Gennady Rozhdestvensky指揮
USSR Ministry of Culture Symphony Orchestra(ソ連文科省交響楽団)
スケルツォ 第 1番 嬰ヘ短調 作品1 1982年録音
主題と変奏 変ロ長調 作品3 1982年録音
クリローフの2つの寓話 作品4 1979年録音
Galina Boskova (S), USSR Symphony Orchestra(ソ連国立交響楽団)
Moscow Philharmonic Orchestra(モスクワ・フィルハーモニー管弦楽団)
Chamber Choir of Moscow Conservatory(モスクワ音楽院室内合唱団)

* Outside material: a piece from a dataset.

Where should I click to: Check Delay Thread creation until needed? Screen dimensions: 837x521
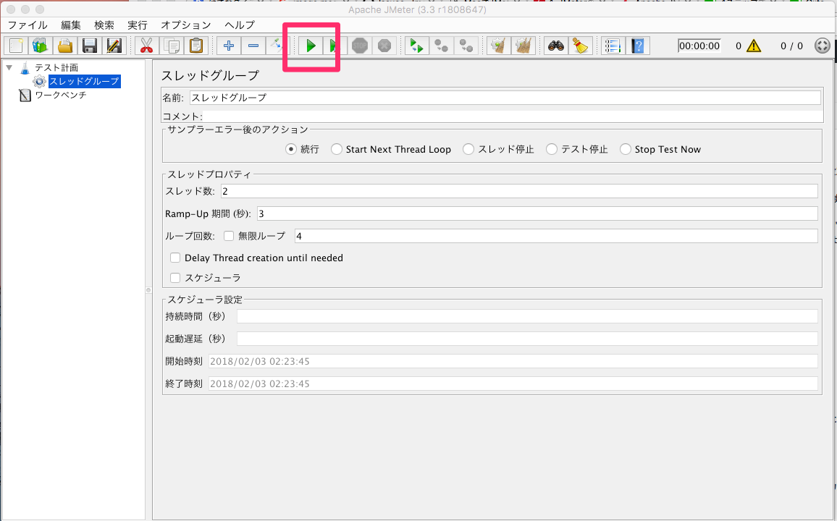[x=175, y=258]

スケルツォ 第 2番 変ホ長調 作品7 1982年録音
喜劇 「南京虫」 のための音楽 作品19 1985年録音
日本の詩人の詞による6つのロマンス 作品21 1982年録音
Alexei Masslennikov (T)
レーベル:Venezia
ロジェストヴェンスキーによりショスタコーヴィチ交響曲全集、管弦楽曲集のDisk1です。
(全集は16枚組box)
演奏 



(評価は5つ星が満点です)
買ってはいけないと思いつつ、ロジェストヴェンスキーの演奏は、奥方のポストニコワのチャイコフスキー・ピアノ作品全集でのピアノ演奏しか持っていなかったのと、最近ショスタコーヴィチの新譜のリリースが少ないのもあって、ミャスコフスキーの交響曲全集でも聞くのに苦労している(?)というのに、ボックスセットを買ってしまいました。
しかし、管弦楽曲(2つの寓話と6つのロマンスは声楽曲と言うべきですね)でも聴いたことのない楽曲も多く、決して無駄な買い物ではないばかりか、演奏はとても素晴らしいと思います。

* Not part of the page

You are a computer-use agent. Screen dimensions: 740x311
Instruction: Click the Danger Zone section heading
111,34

作品番号の若い、ショスタコーヴィチにまだシニカルな暗さが現れる前の作品には、若い作曲家の意気揚々とした才能の萌芽が感じられ、ロジェストヴェンスキーのために組織したソヴィエト文科省交響楽団の演奏もとても立派だと思います。
楽曲によりオーケストラが異なり、2つの寓話では第1曲と第2曲とのオーケストラが違うという大胆さですが、違和感もなく素晴らしい仕上がりだと思います。
録音 


(評価は5つ星が満点です)
とても鮮やかな響きが印象的な録音には、時代を感じさせる少しメタルな質感があったりはしますが、音の輪郭の明瞭さがとても高いです。
歌唱やソロ的に現れるピアノ、フルートなどへのフォーカスが、やや不自然に良すぎて量感的にも音像が大きく再現されているようにも感じますが、きっとこの時代の特徴なのかも知れません。
奥行き感も上々ですが、強奏時のトゥッティでは、やや音場に手狭さを感じますが、混濁感はなく、音響的にも楽しめる録音だと思います。